A correção de emergência do GitLab fecha uma falha GraphQL sem cliques
A CVE-2026-19478 é uma falha crítica de injeção de diretivas GraphQL no GitLab Community Edition e Enterprise Edition, com uma pontuação CVSS de 9.4, que permitia a um atacante não autenticado, em qualquer ponto da internet, alcançar métodos que alteram o estado através do que parecia ser uma simples consulta de leitura.
A falha reside na forma como o GitLab trata a diretiva @gl_introduced(version: ...): marcar um campo com essa diretiva transforma-o numa invocação de método contra o objeto que ocupa essa posição no grafo, pelo que um único pedido GraphQL preparado podia alterar ou eliminar projetos públicos, dados de utilizadores e registos de merge sem conta, privilégios ou interação do utilizador.
O GitLab lançou a 17 de agosto de 2026 as versões corrigidas 19.2.4, 19.1.6, 19.0.8 e 18.11.11 como um lançamento de emergência fora do seu ciclo habitual de correções quinzenal, o que sublinha até que ponto a gravidade forçou uma resposta acelerada.
O GitLab.com já estava corrigido antes de o aviso público existir
O GitLab.com e o GitLab Dedicated, as ofertas alojadas da empresa, já corriam versões corrigidas antes mesmo de o aviso de segurança da CVE-2026-19478 ser publicado, pelo que os clientes nessas plataformas não tiveram qualquer janela de exposição.
As instalações self-managed foram uma história diferente: a watchTowr, a empresa de investigação de segurança liderada pelo investigador principal Jake Knott, fez passar a divulgação pela sua rede de honeypots e reproduziu um exploit funcional em minutos após a publicação do aviso, confirmando em separado tentativas de exploração já ativas contra instâncias não corrigidas em ambiente real.
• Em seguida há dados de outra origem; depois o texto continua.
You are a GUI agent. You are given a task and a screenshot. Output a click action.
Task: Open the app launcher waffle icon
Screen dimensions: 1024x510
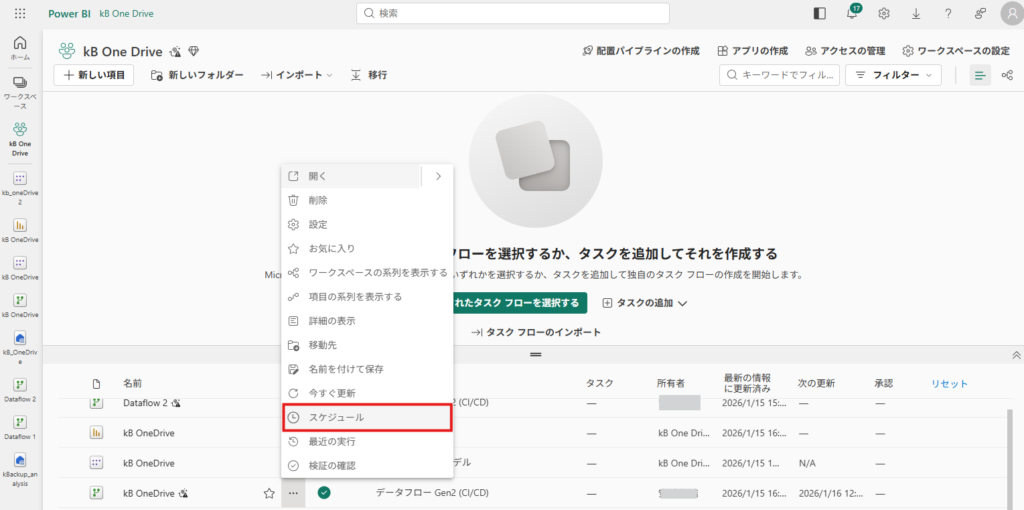20,13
A falha foi reportada pela primeira vez ao GitLab através do HackerOne por um investigador que usa o pseudónimo hiimguardian, e surgiu juntamente com uma segunda vulnerabilidade relacionada: a CVE-2026-19650, um problema de CSRF no tratamento de consultas multiplex de GraphQL com uma pontuação CVSS de 7.1, corrigida na mesma vaga de lançamentos.
| Detalhe | CVE-2026-19478 | CVE-2026-19650 |
|---|---|---|
| Pontuação CVSS | 9.4 (Crítica) | 7.1 |
| Tipo de vulnerabilidade | Injeção de diretivas GraphQL | CSRF no tratamento de consultas multiplex de GraphQL |
| Requer autenticação | Não | Requer enganar uma sessão autenticada |
| Impacto | Alterar ou eliminar projetos públicos, dados de utilizadores e registos de merge | Falsificação de pedidos entre sítios através de consultas multiplex |
A escolha de soberania que criou a janela de exposição
Muitas organizações europeias escolhem o GitLab self-managed precisamente porque mantém o código, as credenciais e o histórico de merges dentro da sua própria infraestrutura, cumprindo requisitos de soberania de dados e de conformidade que uma plataforma SaaS partilhada não consegue garantir sozinha.
A CVE-2026-19478 mostra o outro lado dessa escolha: os próprios clientes SaaS do GitLab ficaram protegidos automaticamente, corrigidos antes mesmo de o aviso público existir, enquanto as implementações self-managed que as organizações atentas à soberania preferem precisaram de uma pessoa que reparasse no aviso, aplicasse a correção e a confirmasse, tudo dentro de uma janela crítica não autenticada, sem interação e ativamente explorada.
Isto não é um argumento contra o GitLab self-managed, mas sim um lembrete de que soberania e atraso na correção são dois riscos diferentes que se compensam mutuamente, e que uma organização que escolhe o self-hosting pelo controlo sobre os seus dados também se escolheu a si própria como última linha de defesa no dia da correção.
Uma terceira falha GraphQL em 2026 transforma uma correção num padrão
A CVE-2026-19478 é, segundo análises da imprensa especializada, entre as quais a TechTimes, a terceira vulnerabilidade distinta da classe de diretivas GraphQL que o GitLab revela em 2026, o que significa que a fragilidade subjacente não é um erro de código isolado, mas um padrão recorrente na forma como a camada GraphQL do GitLab resolve diretivas.
A cobertura independente da Dark Reading, eSecurityPlanet, SOCPrime, Ox Security e CyCognito corrobora o mesmo panorama técnico, e a par do lançamento de emergência do GitLab, o padrão sugere tratar isto como uma classe de risco e não como um único bilhete encerrado.
Para um administrador de GitLab self-managed, a resposta prática passa por acrescentar deteção contínua de esquema e introspeção GraphQL ao pipeline de implementação em vez de esperar pelo próximo aviso, porque a injeção baseada em diretivas já se repetiu três vezes num ano e é provável que volte a acontecer.